Prompt:
From the listing below, keep only the lines that contain the word "Select", and copy each one.

Material provided:
---
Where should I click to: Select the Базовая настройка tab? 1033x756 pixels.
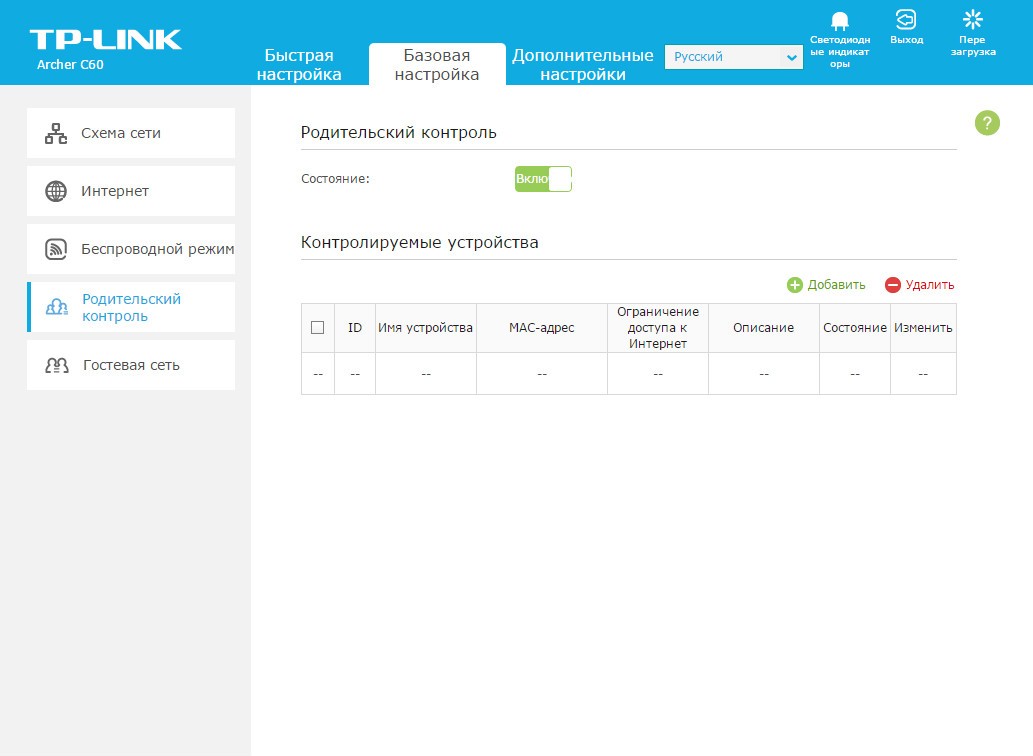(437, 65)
---
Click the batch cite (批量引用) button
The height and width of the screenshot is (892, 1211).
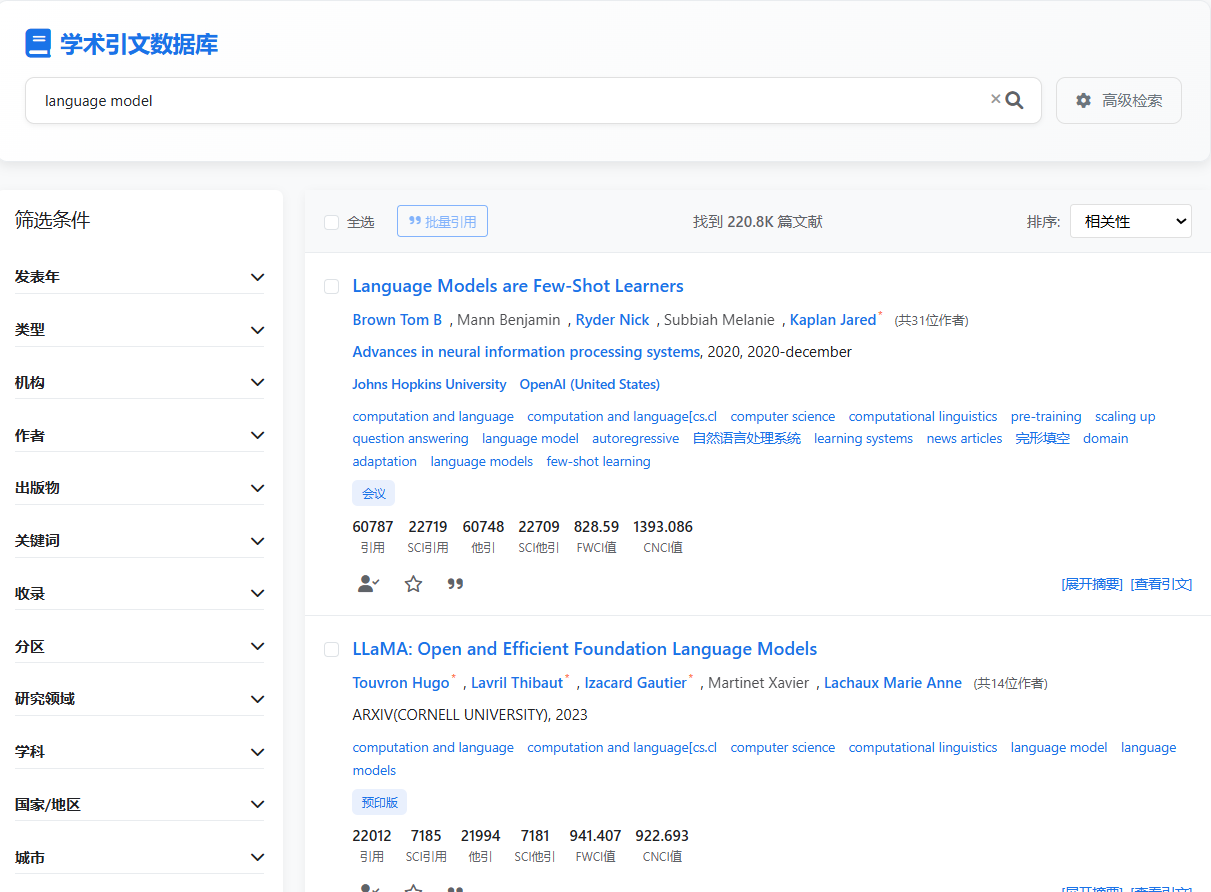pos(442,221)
---
Answer to the exercise:
Where should I click to: Select the Базовая настройка tab? 1033x756 pixels.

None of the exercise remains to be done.